A DPD Geopost prototype drone files carrying a parcel flies during a test flight in Pourrieres, southern France, June 23, 2015. GeoPost, a package delivery subsidiary of LaPoste, is set to launch a programme which will see parcels delivered by drones. The GeoDrone completed its first successful automated flight last September. (AP Photo/Claude Paris)

Who should regulate drones – the Federal Aviation Administration, the states, local governments or a combination of all those?

Utah’s Sen. Mike Lee has pointed out that, “As drone use has exploded across America, neighbors, communities, and local governments are all still trying to figure out the best way to balance the property rights of drone users, landowners, and public safety.”

A little research reveals that  drones are heavily regulated by the FAA as they control all things in the air as a matter of interstate commerce. Initially, the FAA used a heavy regulatory hand because they had no frame of reference other than “Safety of Life” for humans – until recently, all aircraft (even balloons) had people in them.  There was a lot of regulatory framework that had to be un-wound to permit Unmanned Aerial Vehicles – ranging from safety inspections, maintenance, etc.  There are regulations (and Section 333 exemptions in their rules) to keep drones from flying around people unless a licensed pilot is at the controls of the drone.

There is a movement afoot to have States regulate drones. There is a bill called the Drone Federalism Act of 2017, which would ensure that government at every level would be responsible for those things that they ought to be responsible for in regulating drones and keeping the peace in the ongoing conflict over rights of drone users, landowners, and public safety.

This bill can be seen as push-back against the pressure Amazon is putting on FAA for a free fly zone for its drones. Amazon, and I’m sure Google and Walmart, essentially want the FAA to say that the space below 200 and above 100 feet off the ground – everywhere in the United States – is their domain to fly a fleet of drones as they please.

Such a regulation is reminiscent of when the Obama administration made a clean water rule in 2015 that would have functioned as a vast land grab by the federal government, asserting control over millions of miles of land abutting small streams, waterways, even ditches, conservatives rightly cried foul. It was one of the first priorities of the Trump administration’s Environmental Protection Agency to roll that overreach back.

Sky rights may be a little hard to wrap our brains around, but look at it this way: This could affect your privacy, your property values, even your sleep at night. Drones may be great technology, but they’re noisy and nosy. Do you want them buzzing about over your house at all hours? Imagine you own the top condo of a building and this goes through. It could cause the resale value of your property to drop, along with your peace and quiet.

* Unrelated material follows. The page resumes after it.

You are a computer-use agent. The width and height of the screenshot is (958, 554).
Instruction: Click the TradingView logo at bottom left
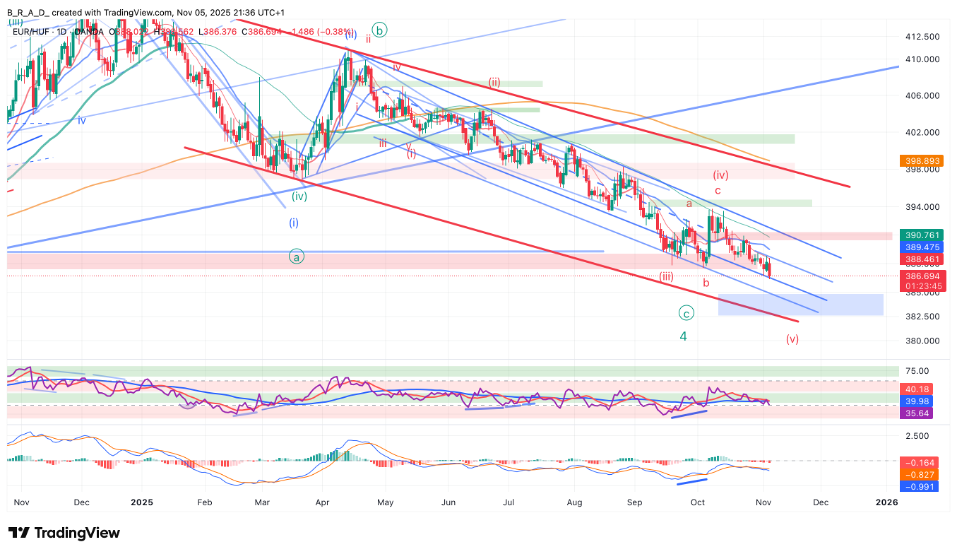pyautogui.click(x=64, y=533)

Some say the Drone Federalism Act of 2017 is a commonsense way to head this off at the pass. The proposed legislation would guarantee that states and localities have the right to set rules about the time, place and manner of drone usage below 200 feet. This would allow our local representatives to cut down on the nuisance and guard our privacy, and for us to hold their feet to the fire if they don’t.

I’m not sure where I come out on the “local preemption” issue. As with delivery trucks and right-of-way, there are federal rights to drive up to your house – but, as with tandem tractor-trailers, there are federal permissions for them to be on Interstate highways. In some cases, the federal laws permit those tandems to be within a certain radius of a federal highway on local streets. But local governments have also defined their local and state roads as “no-Tandem.” It’s a similar debate, as are federal and state laws and regulation that govern the design of cars.  Having state preemption adds a level of impracticality that finally collapsed – remember when there were “California Cars” and “not-California Cars” and you couldn’t even move into California with the wrong one?

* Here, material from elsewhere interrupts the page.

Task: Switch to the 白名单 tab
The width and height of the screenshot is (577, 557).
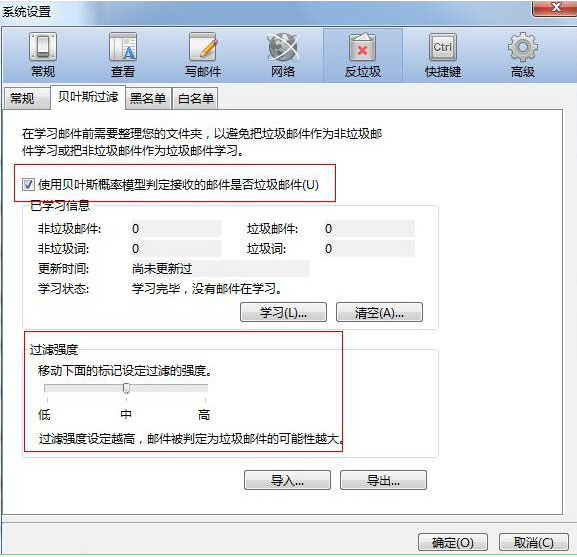Action: click(195, 99)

As with self-driving cars, drones are a nascent technology – maybe the Drone Federalism Act of 2017 is a solution to the struggle between competing rights. I’m concerned that the bill is sponsored by Calif. and Conn. Democrat Senators Diane Feinstein and Richard Blumenthal. But I’m heartened that it is also sponsored by Ark. and Utah Republican Senators Tom Cotton and Mike Lee.

Sen. Lee has also said, “These disputes need to be decided at the local level, not with top-down proclamations from Washington. This bill allows for those solutions to be discovered while still protecting interstate air travel.” Sen. Cotton agrees, “By passing this legislation, we will protect private property rights and allow local communities to tailor drone rules to their specific needs.”

The bill has broad support but may appeal most directly to Conservatives who know a federal power grab when they see one. Perhaps Congress should reaffirm our tried and true, even if messy, federalist system of power sharing devised by the Founding Fathers to include drone regulation.